:: Data for the task ::
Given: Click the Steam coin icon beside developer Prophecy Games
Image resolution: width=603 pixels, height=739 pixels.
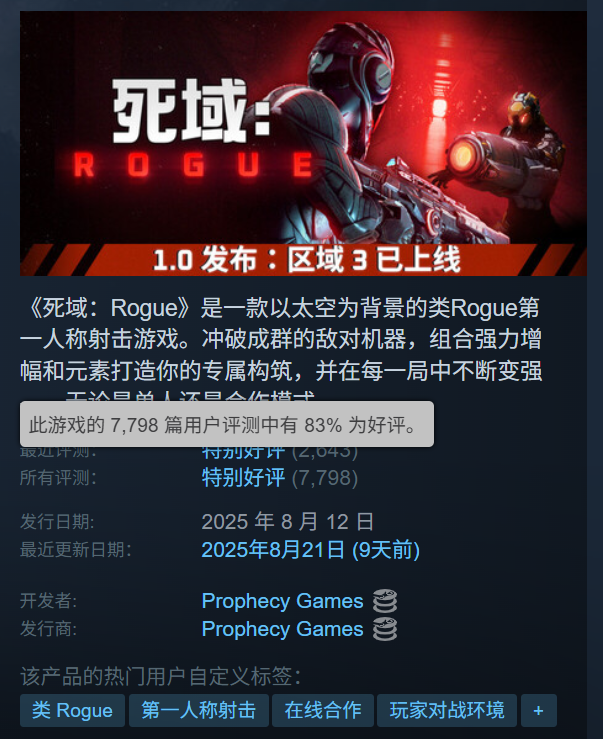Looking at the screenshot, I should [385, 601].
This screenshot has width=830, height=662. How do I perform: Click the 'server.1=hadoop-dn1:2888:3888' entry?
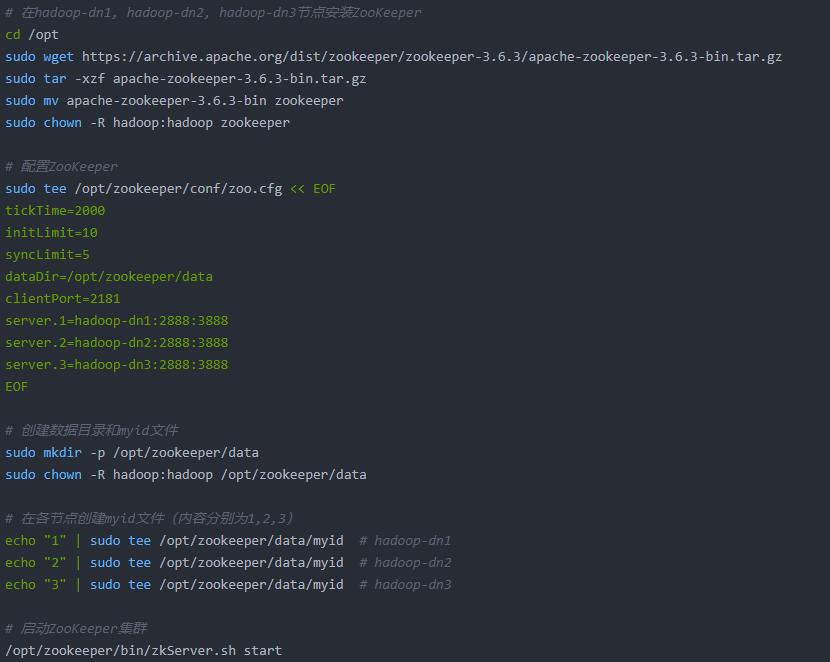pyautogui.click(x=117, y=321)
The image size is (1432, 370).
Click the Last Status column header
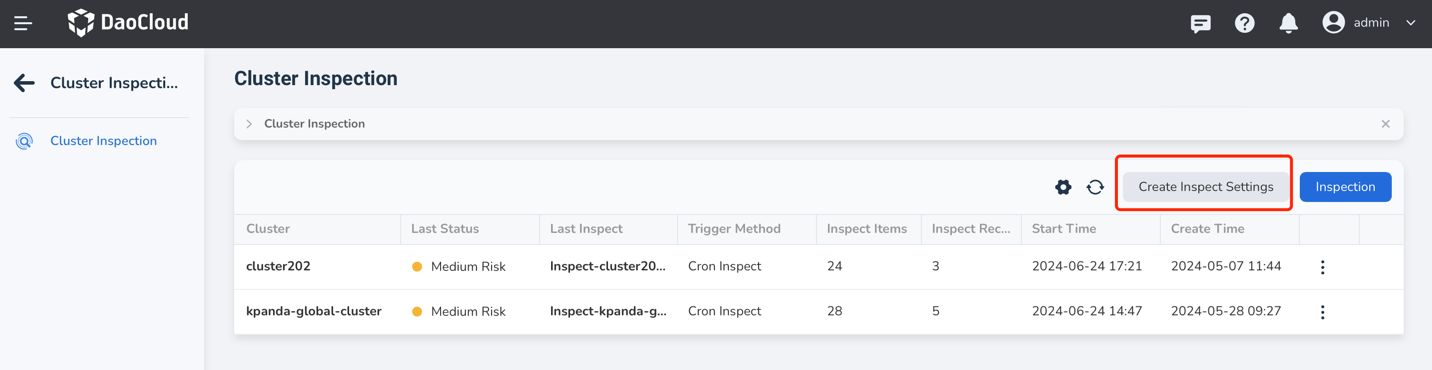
:::
(Try it)
The entries are to be written out again exactly, though without any images.

(Result of this task)
Given: Click the Steam coin icon beside developer Prophecy Games
Image resolution: width=603 pixels, height=739 pixels.
Looking at the screenshot, I should [385, 601].
This screenshot has width=830, height=662. How do I perform: Click the 'server.1=hadoop-dn1:2888:3888' entry?
pyautogui.click(x=117, y=321)
The image size is (1432, 370).
Click the Last Status column header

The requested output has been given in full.